Nokia sees opportunity in interoperability

Interoperability requirements for 5G could give Nokia a chance to gain share in the US equipment market, despite disruption from Samsung, company executives told Mobile World Daily.

Mike Murphy (pictured, right), Nokia North America CTO, explained interoperability adds complexity to the network, which is why operators typically opt to use a single vendor in a given region.


“There’s a technical benefit to sticking with the same vendor. If you have a 4G base station from Nokia, putting a 5G [node] from Ericsson beside it – yes, the theory’s all behind it. But in practice, there are a lot fewer issues if you stay with the same vendor.”


But he noted it also allows operators to mix and match equipment, meaning Nokia can potentially make inroads into rival territory.


“So the rough rule of thumb is the guy who has the 4G footprint gets the 5G footprint. We would like to get more footprint, but it comes with its challenges.”


Rick Corker (pictured, right), head of Nokia North America, added the company’s strong 4G footprint in the US will give it a head start as operators continue to make decisions about their 5G infrastructure, pointing to recent 5G deals with T-Mobile US, Sprint and AT&T. He said the company takes its competition, including Samsung, “very seriously”, but noted it’s not surprising to see operators considering a new vendor as network technology moves to the next generation.

Murphy said 5G is also bringing other changes to the marketplace, eliciting much broader interest than 4G among cable and satellite operators, over-the-top players, and technology companies including Google and Facebook. And rather than operators inventing use cases to push out to customers, verticals are increasingly putting in requests.

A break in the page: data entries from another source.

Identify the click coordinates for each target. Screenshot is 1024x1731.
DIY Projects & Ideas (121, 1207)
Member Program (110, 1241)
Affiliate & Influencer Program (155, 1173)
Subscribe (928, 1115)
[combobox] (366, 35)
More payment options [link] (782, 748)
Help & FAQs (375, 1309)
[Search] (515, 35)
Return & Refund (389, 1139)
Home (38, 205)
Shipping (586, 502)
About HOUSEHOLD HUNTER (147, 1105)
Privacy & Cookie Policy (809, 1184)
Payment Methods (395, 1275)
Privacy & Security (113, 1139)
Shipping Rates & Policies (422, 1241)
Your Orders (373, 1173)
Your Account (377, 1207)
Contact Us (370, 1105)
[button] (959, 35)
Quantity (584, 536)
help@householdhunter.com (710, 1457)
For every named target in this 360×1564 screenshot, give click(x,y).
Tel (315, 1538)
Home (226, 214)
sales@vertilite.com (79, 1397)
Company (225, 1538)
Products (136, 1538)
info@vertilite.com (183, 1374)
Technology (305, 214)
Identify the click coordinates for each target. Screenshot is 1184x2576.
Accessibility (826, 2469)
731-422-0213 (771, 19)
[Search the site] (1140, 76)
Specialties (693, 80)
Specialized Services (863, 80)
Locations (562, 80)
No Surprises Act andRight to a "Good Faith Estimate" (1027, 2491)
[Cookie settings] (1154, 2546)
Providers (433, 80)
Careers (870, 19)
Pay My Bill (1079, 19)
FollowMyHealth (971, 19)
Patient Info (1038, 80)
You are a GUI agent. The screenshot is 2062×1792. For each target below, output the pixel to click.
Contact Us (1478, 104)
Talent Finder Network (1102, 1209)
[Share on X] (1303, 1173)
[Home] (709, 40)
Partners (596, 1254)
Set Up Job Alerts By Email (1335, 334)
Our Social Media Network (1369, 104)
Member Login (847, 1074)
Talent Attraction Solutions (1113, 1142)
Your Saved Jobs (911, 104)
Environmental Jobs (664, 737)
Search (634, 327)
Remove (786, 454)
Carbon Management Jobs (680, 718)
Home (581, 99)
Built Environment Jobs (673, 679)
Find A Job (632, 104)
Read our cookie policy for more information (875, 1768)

“One of the top four [US operators] is pushing us for a new use case demo basically every month for the next six months,” Murphy revealed. He added Facebook and Google are looking at both internal and external uses for 5G, while cable operators are eyeing the technology for fixed wireless access and mobile deployments.


To the latter point, Murphy predicted 5G could finally provide the right conditions for long-discussed convergence between the cable and wireless industries to occur. He noted both industries are moving to higher speeds, pushing compute power to the edge and shifting to virtualised systems.


“I have an active case this minute with a top four operator and they want a proposal from us on converging fixed and wireless,” he said. “So, there’s both the interest and the technical capability. That’s why this time I think it’ll actually happen.”